(INPUT MATERIAL Opens)
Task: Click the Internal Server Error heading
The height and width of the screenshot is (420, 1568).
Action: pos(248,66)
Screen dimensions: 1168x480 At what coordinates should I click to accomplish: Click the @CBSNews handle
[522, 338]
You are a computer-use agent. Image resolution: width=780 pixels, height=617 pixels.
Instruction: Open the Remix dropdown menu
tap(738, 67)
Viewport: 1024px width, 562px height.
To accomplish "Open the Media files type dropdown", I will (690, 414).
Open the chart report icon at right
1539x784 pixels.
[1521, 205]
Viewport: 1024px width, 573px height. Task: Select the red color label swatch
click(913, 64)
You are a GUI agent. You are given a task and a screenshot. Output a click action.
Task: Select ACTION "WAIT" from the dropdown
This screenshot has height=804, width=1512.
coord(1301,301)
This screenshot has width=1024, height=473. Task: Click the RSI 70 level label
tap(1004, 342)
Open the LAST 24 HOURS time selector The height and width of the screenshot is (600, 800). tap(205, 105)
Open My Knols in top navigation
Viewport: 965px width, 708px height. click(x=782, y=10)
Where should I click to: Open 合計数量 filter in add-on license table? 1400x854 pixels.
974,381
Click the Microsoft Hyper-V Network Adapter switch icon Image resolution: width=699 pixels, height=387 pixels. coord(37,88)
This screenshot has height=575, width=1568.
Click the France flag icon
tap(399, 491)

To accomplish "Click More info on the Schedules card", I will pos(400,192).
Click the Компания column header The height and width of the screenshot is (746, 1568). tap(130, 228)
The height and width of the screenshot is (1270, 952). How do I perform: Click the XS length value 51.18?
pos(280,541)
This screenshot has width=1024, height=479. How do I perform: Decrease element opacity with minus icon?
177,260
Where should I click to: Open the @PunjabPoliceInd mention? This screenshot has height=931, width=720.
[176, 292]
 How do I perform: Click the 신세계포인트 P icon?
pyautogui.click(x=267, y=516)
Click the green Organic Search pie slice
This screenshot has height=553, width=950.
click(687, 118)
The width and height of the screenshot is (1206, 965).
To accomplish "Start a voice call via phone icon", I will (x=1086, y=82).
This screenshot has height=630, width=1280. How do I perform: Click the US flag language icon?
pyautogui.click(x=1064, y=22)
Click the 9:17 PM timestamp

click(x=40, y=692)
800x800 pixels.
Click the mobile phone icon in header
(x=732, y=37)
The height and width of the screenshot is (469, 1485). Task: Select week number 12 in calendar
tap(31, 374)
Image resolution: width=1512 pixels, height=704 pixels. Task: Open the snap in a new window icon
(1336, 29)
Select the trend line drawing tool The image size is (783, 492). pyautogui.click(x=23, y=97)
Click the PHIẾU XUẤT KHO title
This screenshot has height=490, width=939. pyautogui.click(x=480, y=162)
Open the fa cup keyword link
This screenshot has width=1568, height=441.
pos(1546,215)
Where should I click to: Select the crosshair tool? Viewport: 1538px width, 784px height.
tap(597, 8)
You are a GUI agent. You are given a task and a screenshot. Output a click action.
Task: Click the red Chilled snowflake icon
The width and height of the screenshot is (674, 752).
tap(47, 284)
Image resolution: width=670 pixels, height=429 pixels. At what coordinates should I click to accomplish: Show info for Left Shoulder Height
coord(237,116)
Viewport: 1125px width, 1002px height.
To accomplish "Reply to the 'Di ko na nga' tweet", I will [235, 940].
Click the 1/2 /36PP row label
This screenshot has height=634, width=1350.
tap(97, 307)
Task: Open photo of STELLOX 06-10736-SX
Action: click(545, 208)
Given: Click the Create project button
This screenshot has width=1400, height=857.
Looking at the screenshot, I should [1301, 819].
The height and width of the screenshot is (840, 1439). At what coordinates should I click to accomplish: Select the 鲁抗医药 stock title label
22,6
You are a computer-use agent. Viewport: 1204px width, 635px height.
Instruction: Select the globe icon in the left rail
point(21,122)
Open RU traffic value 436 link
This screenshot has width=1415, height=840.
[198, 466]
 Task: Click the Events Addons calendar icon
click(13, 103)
(INPUT MATERIAL Closes)
▶ _YOUR GOAL_:
An exact copy of all the entries above is what is needed.

▶ _FINISHED EXERCISE_:
Task: Click the Internal Server Error heading
The height and width of the screenshot is (420, 1568).
Action: pos(248,66)
Screen dimensions: 1168x480 At what coordinates should I click to accomplish: Click the @CBSNews handle
[522, 338]
You are a computer-use agent. Image resolution: width=780 pixels, height=617 pixels.
Instruction: Open the Remix dropdown menu
tap(738, 67)
Viewport: 1024px width, 562px height.
To accomplish "Open the Media files type dropdown", I will (690, 414).
Open the chart report icon at right
1539x784 pixels.
[1521, 205]
Viewport: 1024px width, 573px height. Task: Select the red color label swatch
click(913, 64)
You are a GUI agent. You are given a task and a screenshot. Output a click action.
Task: Select ACTION "WAIT" from the dropdown
This screenshot has height=804, width=1512.
coord(1301,301)
This screenshot has width=1024, height=473. Task: Click the RSI 70 level label
tap(1004, 342)
Open the LAST 24 HOURS time selector The height and width of the screenshot is (600, 800). tap(205, 105)
Open My Knols in top navigation
Viewport: 965px width, 708px height. click(x=782, y=10)
Where should I click to: Open 合計数量 filter in add-on license table? 1400x854 pixels.
974,381
Click the Microsoft Hyper-V Network Adapter switch icon Image resolution: width=699 pixels, height=387 pixels. coord(37,88)
This screenshot has height=575, width=1568.
Click the France flag icon
tap(399, 491)

To accomplish "Click More info on the Schedules card", I will pos(400,192).
Click the Компания column header The height and width of the screenshot is (746, 1568). tap(130, 228)
The height and width of the screenshot is (1270, 952). How do I perform: Click the XS length value 51.18?
pos(280,541)
This screenshot has width=1024, height=479. How do I perform: Decrease element opacity with minus icon?
177,260
Where should I click to: Open the @PunjabPoliceInd mention? This screenshot has height=931, width=720.
[176, 292]
 How do I perform: Click the 신세계포인트 P icon?
pyautogui.click(x=267, y=516)
Click the green Organic Search pie slice
This screenshot has height=553, width=950.
click(687, 118)
The width and height of the screenshot is (1206, 965).
To accomplish "Start a voice call via phone icon", I will (x=1086, y=82).
This screenshot has height=630, width=1280. How do I perform: Click the US flag language icon?
pyautogui.click(x=1064, y=22)
Click the 9:17 PM timestamp

click(x=40, y=692)
800x800 pixels.
Click the mobile phone icon in header
(x=732, y=37)
The height and width of the screenshot is (469, 1485). Task: Select week number 12 in calendar
tap(31, 374)
Image resolution: width=1512 pixels, height=704 pixels. Task: Open the snap in a new window icon
(1336, 29)
Select the trend line drawing tool The image size is (783, 492). pyautogui.click(x=23, y=97)
Click the PHIẾU XUẤT KHO title
This screenshot has height=490, width=939. pyautogui.click(x=480, y=162)
Open the fa cup keyword link
This screenshot has width=1568, height=441.
pos(1546,215)
Where should I click to: Select the crosshair tool? Viewport: 1538px width, 784px height.
tap(597, 8)
You are a GUI agent. You are given a task and a screenshot. Output a click action.
Task: Click the red Chilled snowflake icon
The width and height of the screenshot is (674, 752).
tap(47, 284)
Image resolution: width=670 pixels, height=429 pixels. At what coordinates should I click to accomplish: Show info for Left Shoulder Height
coord(237,116)
Viewport: 1125px width, 1002px height.
To accomplish "Reply to the 'Di ko na nga' tweet", I will [235, 940].
Click the 1/2 /36PP row label
This screenshot has height=634, width=1350.
tap(97, 307)
Task: Open photo of STELLOX 06-10736-SX
Action: click(545, 208)
Given: Click the Create project button
This screenshot has width=1400, height=857.
Looking at the screenshot, I should [1301, 819].
The height and width of the screenshot is (840, 1439). At what coordinates should I click to accomplish: Select the 鲁抗医药 stock title label
22,6
You are a computer-use agent. Viewport: 1204px width, 635px height.
Instruction: Select the globe icon in the left rail
point(21,122)
Open RU traffic value 436 link
This screenshot has width=1415, height=840.
[198, 466]
 Task: Click the Events Addons calendar icon
click(13, 103)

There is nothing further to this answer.